Phase identification

The results of X-ray diffraction analysis of the three stones are shown in Fig. 3. The main component of the white stone is aragonite [CaCO₃], the main components of the black stone are kaolinite [Al₂(Si₂O₅)(OH)₄] and quartz [SiO₂], and the main components of the patterned stone are quartz [SiO₂], cristobalite [SiO₂], and mullite [Al₆Si₂O₁₃].

Given the unique characteristics of Go stones and their significance in heritage conservation, damaging methods like thermal expansion analysis are not suitable. Thus, we indirectly infer their firing temperatures from XRD results¹⁶. Kaolinite dehydrates to form metakaolin at temperatures between 550°C and 650°C, with no structural changes¹⁷. When the temperature is raised to 950°C to 1000°C, metakaolin gradually transforms into aluminosilicate spinel. At temperatures approaching 1050°C, aluminosilicate spinel converts into mullite. After 1200°C, mullite gradually develops fully¹⁸. Quartz converts from β-quartz to α-quartz at 573°C. After maintaining this state for a considerable time above 1200°C, α-quartz may convert to cristobalite^19,20. From this, it can be inferred that the firing temperature for black stone was below 950°C, while that for patterned stone was above 1200°C.

Fig. 3

ัX-ray diffraction patterns. a white stone, b black stone, c patterned stone.

To determine the phase of the black substance on the surface of the black stone, a Raman microscope was employed for surface analysis, revealing that the substance was carbon²¹, as illustrated in Fig. 4. The vibrational modes observed at 1382 cm⁻¹ and 1603 cm⁻¹ correspond to the D and G normal modes characteristic of carbon, respectively²².

Fig. 4

ัRaman spectrum of black stone.

The production of black ceramic involves various fields such as ceramic materials science, the history of science and technology, and art history, making it an important research topic in both the ceramic and archaeological communities in China. Experts and scholars have proposed various interpretations of its craftsmanship characteristics and technical features, primarily including "carbonized plant admixture", "black slip or clay coating", and "carburization"²³. The "carbonized plant admixture" refers to intentionally incorporating carbonized plant branches, stems, leaves, and rice husks into the clay²⁴. Black ceramic produced using this technique exhibits visible carbon particles from burnt plant stems, leaves, and rice husk fragments under both naked eye observation and microscopic examination. Microscopic examination of the black stone revealed a smooth surface without charred plant stems, leaves, or rice husk fragments, indicating that the stone was not produced using the "carbonized plant admixture" technique. The "black slip or clay coating" refers to a surface colored black by clay glaze, where the coloring element is iron^25,26, or a black ceramic coating applied, primarily made from clay rich in aluminum, potassium, and iron²⁷; Upon observation, the black stone's surface shows no traces of black slip, and XRF analysis results indicate that its iron content does not meet the required level for iron to serve as the coloring element in this technique. This confirms that the stone was not produced using either of these techniques.

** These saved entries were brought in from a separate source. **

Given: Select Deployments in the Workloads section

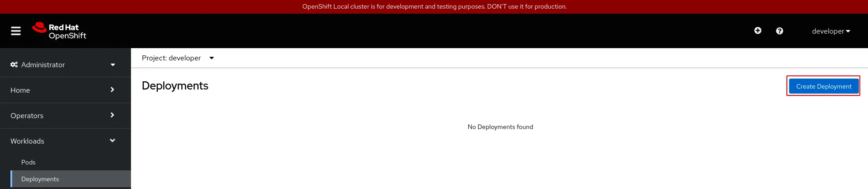Looking at the screenshot, I should pos(40,179).
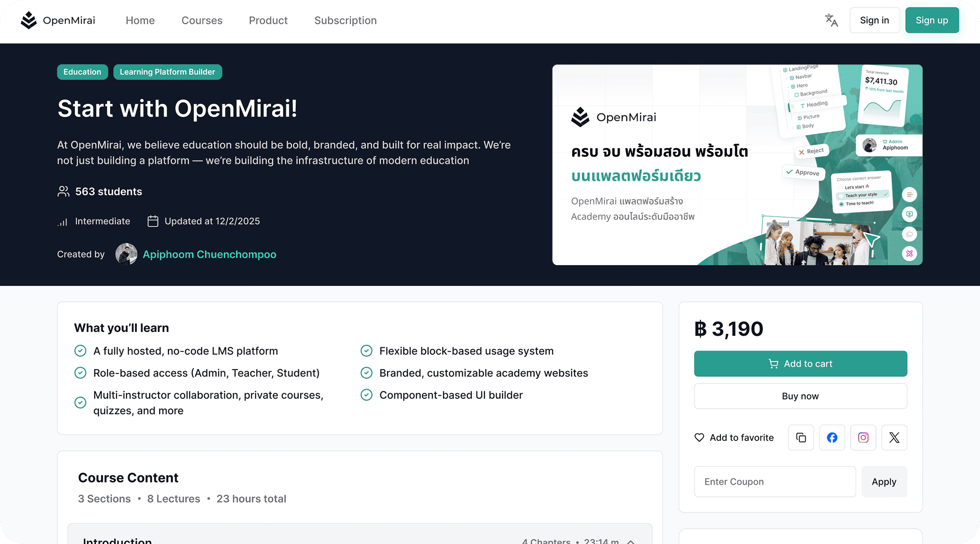This screenshot has width=980, height=544.
Task: Click the Buy now button
Action: (x=800, y=396)
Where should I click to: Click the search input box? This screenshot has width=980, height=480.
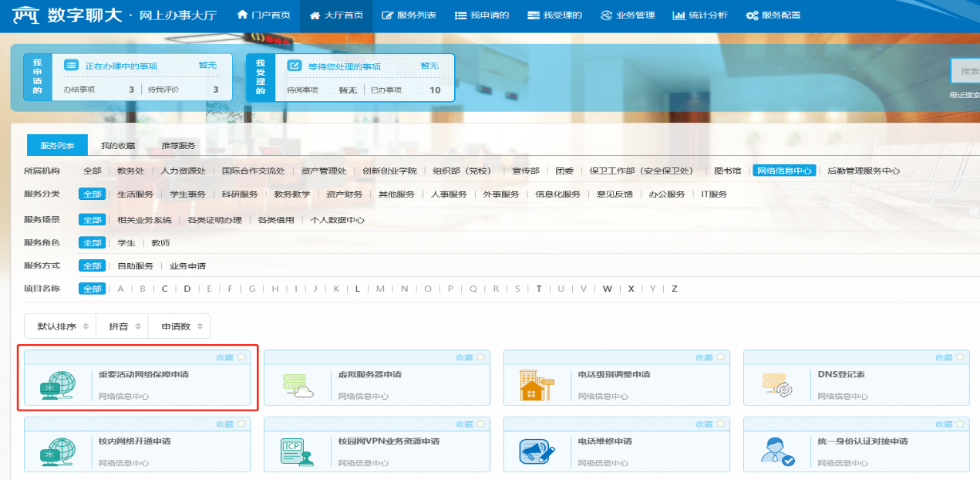coord(968,71)
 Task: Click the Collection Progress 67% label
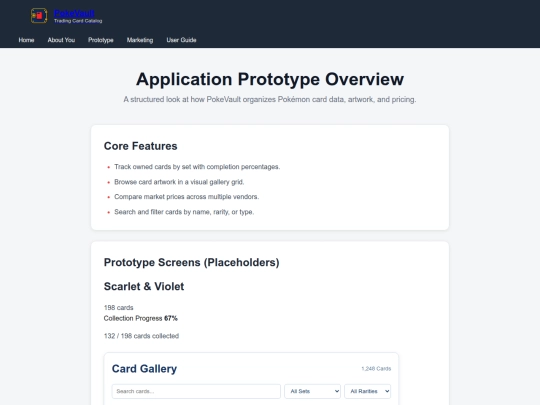pyautogui.click(x=141, y=318)
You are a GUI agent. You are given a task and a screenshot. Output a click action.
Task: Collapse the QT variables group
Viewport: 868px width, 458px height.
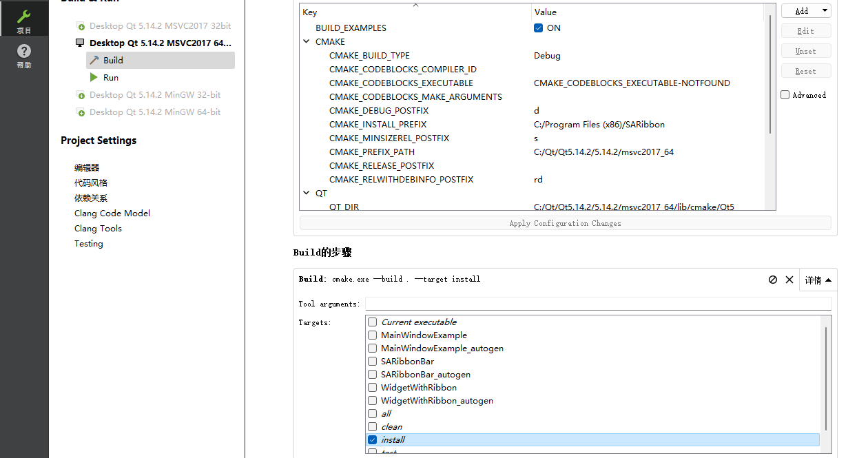click(307, 193)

Based on the analysis results, it is speculated that the black stone was made using the "carburization" technique^28,29—at temperatures between 400–600°C, the ceramic body undergoes moisture evaporation and organic decomposition, creating a near-vacuum state internally with strong adsorption properties. At this point, within the sealed kiln, plants burn in an oxygen-deprived environment, producing black smoke rich in carbon. The microscopic carbon particles in the smoke gradually penetrate the surface of the ceramic, causing it to turn black and become more dense. The depth of the carbonization layer primarily depends on the duration of the carbonization and insulation process; longer carbonization times result in the core turning black, while shorter times only blacken the surface, leaving the core its original color. Observation shows that the core of the black stone has turned black, indicating a longer carbonization and insulation time.

Discussion

Shell Go stones

The analysis results indicate that the primary component of the white stone is aragonite (CaCO₃). Aragonite is a low-temperature mineral that primarily forms through exogenous processes, occurring in modern seabed sediments, clays, and limestone caves. It can also develop via endogenous processes, such as in hot spring deposits and fractures or vesicles within volcanic rocks. Additionally, aragonite can be biologically formed in the shell layers of cephalopods and the nacreous layers of mollusk shells, among other biological settings³⁰. The micrograph of the white stone reveals patterns and luster resembling those of a mollusk shell's nacreous layer, leading to the conclusion that this piece is a shell-derived artifact.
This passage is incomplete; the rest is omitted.